Y Feltrinelli se sentó e inclinó sobre el tablero.

8

Brunetti salió al sol y al ruido de la calle, y entró en un bar que estaba a la derecha del portal. Pidió un vaso de agua mineral y luego otro. Cuando casi había terminado el segundo vertió el resto del agua en el pañuelo y frotó inútilmente el tinte azul de la palma de la mano.

¿Era un acto criminal que un portador del sida practicara el sexo? ¿Sin tomar precauciones? Hacía tanto tiempo que la policía había dejado de tratar la prostitución como delito que a Brunetti le resultaba difícil considerarlo así. Pero sin duda, todo individuo seropositivo, que, consciente de su estado, practicara el acto sexual sin tomar precauciones cometía un delito, aunque era posible que en esto la ley fuera a remolque de la realidad y que tal proceder no se considerara ilegal. Al advertir la perversión moral a que podía dar lugar este vacío legal, el comisario pidió un tercer vaso de agua y buscó el siguiente nombre de la lista.
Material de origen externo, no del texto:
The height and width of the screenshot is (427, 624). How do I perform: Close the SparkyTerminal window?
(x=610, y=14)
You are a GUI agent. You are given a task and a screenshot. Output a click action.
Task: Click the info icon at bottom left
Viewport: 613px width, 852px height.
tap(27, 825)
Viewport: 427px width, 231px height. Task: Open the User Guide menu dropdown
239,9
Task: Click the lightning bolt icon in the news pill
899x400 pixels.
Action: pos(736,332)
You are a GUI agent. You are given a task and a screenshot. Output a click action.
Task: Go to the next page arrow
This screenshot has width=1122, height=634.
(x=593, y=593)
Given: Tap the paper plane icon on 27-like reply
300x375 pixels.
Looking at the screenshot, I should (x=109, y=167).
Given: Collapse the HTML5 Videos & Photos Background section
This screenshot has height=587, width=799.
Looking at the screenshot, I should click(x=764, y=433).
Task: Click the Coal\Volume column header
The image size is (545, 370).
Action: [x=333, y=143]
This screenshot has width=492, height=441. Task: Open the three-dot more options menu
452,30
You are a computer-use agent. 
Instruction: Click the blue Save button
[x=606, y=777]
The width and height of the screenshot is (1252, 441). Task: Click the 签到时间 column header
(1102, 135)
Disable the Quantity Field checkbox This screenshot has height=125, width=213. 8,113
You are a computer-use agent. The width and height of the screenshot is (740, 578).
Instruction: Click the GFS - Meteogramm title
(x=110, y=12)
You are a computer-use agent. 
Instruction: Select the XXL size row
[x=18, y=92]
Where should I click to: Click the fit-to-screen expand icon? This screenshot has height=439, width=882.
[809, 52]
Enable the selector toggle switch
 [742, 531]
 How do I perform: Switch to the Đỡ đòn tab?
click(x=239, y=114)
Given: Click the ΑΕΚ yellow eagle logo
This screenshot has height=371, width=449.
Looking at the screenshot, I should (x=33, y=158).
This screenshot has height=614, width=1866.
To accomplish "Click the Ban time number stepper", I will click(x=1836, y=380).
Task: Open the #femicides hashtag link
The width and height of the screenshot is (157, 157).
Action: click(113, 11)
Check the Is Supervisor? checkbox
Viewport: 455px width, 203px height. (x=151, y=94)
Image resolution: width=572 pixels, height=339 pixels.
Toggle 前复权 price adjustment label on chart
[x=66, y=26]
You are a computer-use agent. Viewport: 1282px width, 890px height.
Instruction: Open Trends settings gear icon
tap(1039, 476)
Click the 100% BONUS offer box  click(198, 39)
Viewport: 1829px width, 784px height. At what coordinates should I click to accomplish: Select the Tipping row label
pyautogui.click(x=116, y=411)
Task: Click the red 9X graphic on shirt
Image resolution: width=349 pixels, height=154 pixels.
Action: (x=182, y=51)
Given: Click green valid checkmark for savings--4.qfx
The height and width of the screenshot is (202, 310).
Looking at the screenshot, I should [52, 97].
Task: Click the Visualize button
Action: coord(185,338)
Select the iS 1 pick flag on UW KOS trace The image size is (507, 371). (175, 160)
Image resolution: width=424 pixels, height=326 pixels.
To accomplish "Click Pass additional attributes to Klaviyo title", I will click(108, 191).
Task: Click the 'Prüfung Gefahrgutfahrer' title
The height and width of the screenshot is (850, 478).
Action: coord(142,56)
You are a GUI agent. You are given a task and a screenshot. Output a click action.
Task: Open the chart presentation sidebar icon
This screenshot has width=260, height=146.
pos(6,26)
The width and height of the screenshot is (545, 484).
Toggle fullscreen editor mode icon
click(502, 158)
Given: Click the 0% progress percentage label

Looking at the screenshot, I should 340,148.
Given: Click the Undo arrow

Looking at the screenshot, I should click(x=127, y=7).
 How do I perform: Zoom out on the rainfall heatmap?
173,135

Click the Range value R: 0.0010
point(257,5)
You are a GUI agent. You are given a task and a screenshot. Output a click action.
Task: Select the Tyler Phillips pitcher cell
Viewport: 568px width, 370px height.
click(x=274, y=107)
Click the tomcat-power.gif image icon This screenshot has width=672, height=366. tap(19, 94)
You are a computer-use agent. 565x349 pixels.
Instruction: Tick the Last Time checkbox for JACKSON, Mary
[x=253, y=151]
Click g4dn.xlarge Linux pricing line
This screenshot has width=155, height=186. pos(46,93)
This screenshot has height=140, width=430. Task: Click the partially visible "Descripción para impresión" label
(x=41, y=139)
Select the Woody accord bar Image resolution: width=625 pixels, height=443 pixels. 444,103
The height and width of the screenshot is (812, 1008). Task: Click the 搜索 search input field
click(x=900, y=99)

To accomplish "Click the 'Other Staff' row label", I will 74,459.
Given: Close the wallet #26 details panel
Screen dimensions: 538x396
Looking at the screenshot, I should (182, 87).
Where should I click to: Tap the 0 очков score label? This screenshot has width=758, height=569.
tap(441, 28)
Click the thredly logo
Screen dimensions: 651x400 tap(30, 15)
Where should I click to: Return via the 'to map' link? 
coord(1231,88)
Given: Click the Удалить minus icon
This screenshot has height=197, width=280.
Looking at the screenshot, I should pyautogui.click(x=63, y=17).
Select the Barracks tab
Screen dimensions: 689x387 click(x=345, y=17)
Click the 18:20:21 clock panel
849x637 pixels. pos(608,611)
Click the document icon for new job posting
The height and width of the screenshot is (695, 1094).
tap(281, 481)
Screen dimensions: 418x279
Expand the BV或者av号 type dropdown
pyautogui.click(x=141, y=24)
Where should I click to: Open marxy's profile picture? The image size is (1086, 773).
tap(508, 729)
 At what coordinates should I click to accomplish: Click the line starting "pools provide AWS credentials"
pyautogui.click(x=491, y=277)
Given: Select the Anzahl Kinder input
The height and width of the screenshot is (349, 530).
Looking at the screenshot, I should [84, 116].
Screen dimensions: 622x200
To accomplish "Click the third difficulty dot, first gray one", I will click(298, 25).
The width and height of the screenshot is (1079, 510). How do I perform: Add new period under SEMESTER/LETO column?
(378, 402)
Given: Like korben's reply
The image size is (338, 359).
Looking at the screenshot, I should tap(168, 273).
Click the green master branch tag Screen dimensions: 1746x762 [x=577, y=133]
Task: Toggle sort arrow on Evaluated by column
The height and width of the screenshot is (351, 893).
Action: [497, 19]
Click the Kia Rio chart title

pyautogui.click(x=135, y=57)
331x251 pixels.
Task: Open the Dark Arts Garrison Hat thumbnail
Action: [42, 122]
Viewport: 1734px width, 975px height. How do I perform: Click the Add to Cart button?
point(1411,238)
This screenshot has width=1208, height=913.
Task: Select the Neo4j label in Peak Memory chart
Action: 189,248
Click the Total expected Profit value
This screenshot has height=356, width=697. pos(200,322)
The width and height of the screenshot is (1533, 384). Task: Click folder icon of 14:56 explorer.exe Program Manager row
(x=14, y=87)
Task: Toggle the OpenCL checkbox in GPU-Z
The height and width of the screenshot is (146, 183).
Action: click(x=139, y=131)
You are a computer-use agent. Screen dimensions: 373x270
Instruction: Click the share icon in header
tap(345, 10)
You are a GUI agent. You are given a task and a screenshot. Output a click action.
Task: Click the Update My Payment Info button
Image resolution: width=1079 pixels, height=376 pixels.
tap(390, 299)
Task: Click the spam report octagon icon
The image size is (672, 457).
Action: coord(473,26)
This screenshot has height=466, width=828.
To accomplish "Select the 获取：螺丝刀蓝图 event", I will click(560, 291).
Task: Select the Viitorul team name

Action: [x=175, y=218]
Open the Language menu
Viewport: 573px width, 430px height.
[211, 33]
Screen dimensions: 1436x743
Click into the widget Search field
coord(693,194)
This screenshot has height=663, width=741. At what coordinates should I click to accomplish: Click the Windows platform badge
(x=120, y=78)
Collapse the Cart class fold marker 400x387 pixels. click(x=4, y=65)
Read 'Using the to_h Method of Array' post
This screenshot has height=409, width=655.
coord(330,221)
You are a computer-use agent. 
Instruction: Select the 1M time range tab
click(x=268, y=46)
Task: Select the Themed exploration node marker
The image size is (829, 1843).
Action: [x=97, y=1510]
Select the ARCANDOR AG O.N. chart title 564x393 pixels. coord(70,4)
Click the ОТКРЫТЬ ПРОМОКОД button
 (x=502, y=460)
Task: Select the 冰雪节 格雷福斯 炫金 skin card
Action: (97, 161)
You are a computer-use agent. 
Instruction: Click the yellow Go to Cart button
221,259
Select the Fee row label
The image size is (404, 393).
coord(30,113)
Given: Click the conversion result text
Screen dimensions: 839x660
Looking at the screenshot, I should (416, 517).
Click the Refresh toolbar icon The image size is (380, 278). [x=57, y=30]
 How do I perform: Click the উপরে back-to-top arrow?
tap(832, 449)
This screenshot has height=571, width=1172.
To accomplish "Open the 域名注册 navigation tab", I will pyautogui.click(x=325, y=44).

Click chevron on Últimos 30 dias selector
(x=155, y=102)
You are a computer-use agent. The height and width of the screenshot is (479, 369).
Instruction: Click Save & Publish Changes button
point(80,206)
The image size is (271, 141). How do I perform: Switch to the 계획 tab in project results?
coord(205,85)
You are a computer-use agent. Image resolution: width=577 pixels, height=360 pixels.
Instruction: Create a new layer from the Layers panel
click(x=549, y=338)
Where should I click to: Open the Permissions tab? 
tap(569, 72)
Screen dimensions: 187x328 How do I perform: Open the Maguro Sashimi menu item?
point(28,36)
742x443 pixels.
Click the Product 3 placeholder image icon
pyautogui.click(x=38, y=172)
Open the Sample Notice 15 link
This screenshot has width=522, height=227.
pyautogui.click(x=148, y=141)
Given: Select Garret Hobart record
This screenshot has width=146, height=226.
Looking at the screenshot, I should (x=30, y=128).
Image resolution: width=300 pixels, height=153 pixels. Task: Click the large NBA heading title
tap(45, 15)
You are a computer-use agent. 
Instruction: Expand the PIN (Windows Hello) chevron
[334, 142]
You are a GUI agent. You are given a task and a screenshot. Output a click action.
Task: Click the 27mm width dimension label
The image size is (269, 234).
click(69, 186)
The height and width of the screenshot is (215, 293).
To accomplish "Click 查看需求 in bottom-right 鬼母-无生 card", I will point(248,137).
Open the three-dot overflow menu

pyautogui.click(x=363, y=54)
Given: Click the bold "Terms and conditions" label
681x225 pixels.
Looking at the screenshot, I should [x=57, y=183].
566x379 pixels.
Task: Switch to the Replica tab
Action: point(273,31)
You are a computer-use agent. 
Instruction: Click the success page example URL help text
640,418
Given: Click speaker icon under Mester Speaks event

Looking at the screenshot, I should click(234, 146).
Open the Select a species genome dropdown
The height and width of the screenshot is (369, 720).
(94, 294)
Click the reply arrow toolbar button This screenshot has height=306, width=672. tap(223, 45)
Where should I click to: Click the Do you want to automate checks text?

Francesco Crespo vivía a sólo cuatro bocacalles de Feltrinelli, pero era como si estuviera en otro planeta. Su apartamento se hallaba situado en un edificio esbelto, un alto prisma de vidrio que cuando fue construido, hacía diez años, debió de figurar en la vanguardia del diseño urbano. Pero Italia es un país en el que las ideas nuevas en diseño no suelen prevalecer más tiempo del que se tarda en plasmarlas en la realidad, y para entonces los amantes de la novedad ya las han abandonado para ir en busca de nuevas tendencias, al igual que las almas que, en las puertas del
Inferno
del Dante, están condenadas a dar vueltas y vueltas durante toda la eternidad, buscando una bandera que no pueden identificar ni nombrar.